— Task statement —
Whenever a line in the entries below contains "Given", copy that line.
*** Extracted information ***
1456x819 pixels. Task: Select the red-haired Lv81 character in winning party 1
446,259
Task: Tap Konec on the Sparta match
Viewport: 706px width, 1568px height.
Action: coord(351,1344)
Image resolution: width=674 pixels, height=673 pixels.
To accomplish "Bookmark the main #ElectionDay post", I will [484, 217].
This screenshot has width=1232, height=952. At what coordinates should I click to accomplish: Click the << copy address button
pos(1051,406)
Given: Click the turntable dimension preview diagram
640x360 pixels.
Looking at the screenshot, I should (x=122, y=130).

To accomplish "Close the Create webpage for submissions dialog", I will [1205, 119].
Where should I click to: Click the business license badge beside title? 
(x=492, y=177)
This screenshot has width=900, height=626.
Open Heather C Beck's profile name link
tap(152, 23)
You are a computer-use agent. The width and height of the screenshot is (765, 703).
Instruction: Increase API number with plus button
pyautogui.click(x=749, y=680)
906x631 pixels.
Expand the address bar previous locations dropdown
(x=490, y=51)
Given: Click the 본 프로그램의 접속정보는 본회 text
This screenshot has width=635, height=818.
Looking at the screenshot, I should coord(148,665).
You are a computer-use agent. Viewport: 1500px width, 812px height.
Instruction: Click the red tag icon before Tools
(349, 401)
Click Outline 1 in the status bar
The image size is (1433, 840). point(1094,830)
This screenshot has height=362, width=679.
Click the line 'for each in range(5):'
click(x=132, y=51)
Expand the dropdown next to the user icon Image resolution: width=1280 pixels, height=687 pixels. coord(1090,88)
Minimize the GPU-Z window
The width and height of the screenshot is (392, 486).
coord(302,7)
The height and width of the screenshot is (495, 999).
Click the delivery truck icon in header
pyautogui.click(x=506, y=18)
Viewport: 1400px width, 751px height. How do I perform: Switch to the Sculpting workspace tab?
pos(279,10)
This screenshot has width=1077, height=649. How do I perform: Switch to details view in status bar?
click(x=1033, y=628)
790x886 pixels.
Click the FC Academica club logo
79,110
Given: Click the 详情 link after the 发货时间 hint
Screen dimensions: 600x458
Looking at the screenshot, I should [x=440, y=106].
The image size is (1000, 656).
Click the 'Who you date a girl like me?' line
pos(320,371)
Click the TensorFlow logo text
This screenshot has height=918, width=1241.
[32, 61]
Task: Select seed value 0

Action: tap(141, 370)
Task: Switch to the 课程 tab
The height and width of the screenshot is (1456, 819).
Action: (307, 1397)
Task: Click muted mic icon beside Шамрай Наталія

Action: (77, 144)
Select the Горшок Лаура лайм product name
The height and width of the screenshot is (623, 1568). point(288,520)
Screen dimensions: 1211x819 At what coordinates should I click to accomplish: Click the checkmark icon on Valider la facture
***
— Answer section —
Given: Click the turntable dimension preview diagram
Given: Click the 본 프로그램의 접속정보는 본회 text
Given: Click the 详情 link after the 发货时间 hint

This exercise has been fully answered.